Some of these non-U.S. countries also have regulations governing the control of local currencies, and that can affect Uber’s ability to collect passenger fares on behalf of drivers and remit that cash to drivers in the same currencies. The compliance executive told MarketWatch, “Cash also makes it easier for both Uber and the drivers to avoid taxes, if they wish.”
Uber said that to collect its service fee from drivers and delivery persons that accept cash, it has to offset the fee against any amounts due to drivers, including and driver incentives.
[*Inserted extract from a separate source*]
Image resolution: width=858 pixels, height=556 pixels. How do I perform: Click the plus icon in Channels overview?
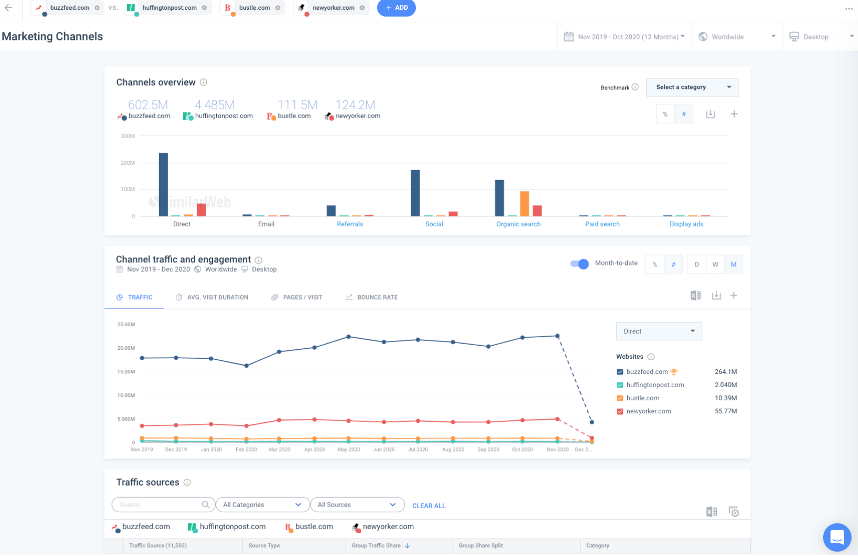(734, 114)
Unfortunately, the company admits on its S-1 that it has limited means to collect its service fee for cash trips, and cannot control whether drivers will generate future earnings they can offset to collect a service fee.
Collecting fees as an offset to driver earnings is even more challenging when the driver is owed more than what has been charged to consumers. In certain markets, Uber says it “decouples” pricing to customers and drivers. In those locations, where people travel long distances to school and work and traffic is terrible, drivers are paid based on their time and distance traveled compared with consumer pricing which is fixed upfront based on the estimated trip time and distance from origin to destination as well as demand patterns for that route at that time.
An Uber spokesman would not comment beyond what was disclosed in the company’s filings, including answering the question of whether Brazil is one of the markets where drivers are paid on actual time and distance traveled.
For accounting purposes, Uber says it does not recognize uncollected service fees for cash trips in its consolidated financial statements until they are actually collected. Tom Selling, a professor emeritus of the Thunderbird School of Global Management and author of the Accounting Onion blog, told MarketWatch that “Uber’s policy to delay revenue recognition until cash collection seems appropriate and in accordance with U.S. GAAP.
“But that does make it more critical for Uber to comply with disclosures explaining material trends in the cash flows from its Brazilian operations,” he added. “For example, it is likely that cash collections from drivers vary materially over time. The rates of variable consideration drivers are entitled to might also lead to fluctuating profit margins for Uber.”
Uber does not disclose a “take rate” specifically for Brazil, that is, what percentage its Brazilian “core platform adjusted revenue” is of its Brazil core platform gross bookings. Uber reported in IPO filings that 24 percent of its ride-sharing gross bookings in 2018 came from five metropolitan areas – Los Angeles, New York City, and the San Francisco Bay Area in the U.S.; London in the United Kingdom; and São Paulo in Brazil.” Uber reported revenue of $959 million or 8.5 percent of total revenue from Brazil in 2018, the only non-U.S. country where revenue was broken out in the S-1.
Uber defines gross bookings as the total dollar value, including taxes, tolls, and fees, of passenger rides, Uber Eats meal deliveries, and amounts paid by shippers for Uber Freight shipments, without adjustment for consumer discounts and refunds, driver and restaurant earnings, and driver incentives. Gross bookings also do not include driver tips.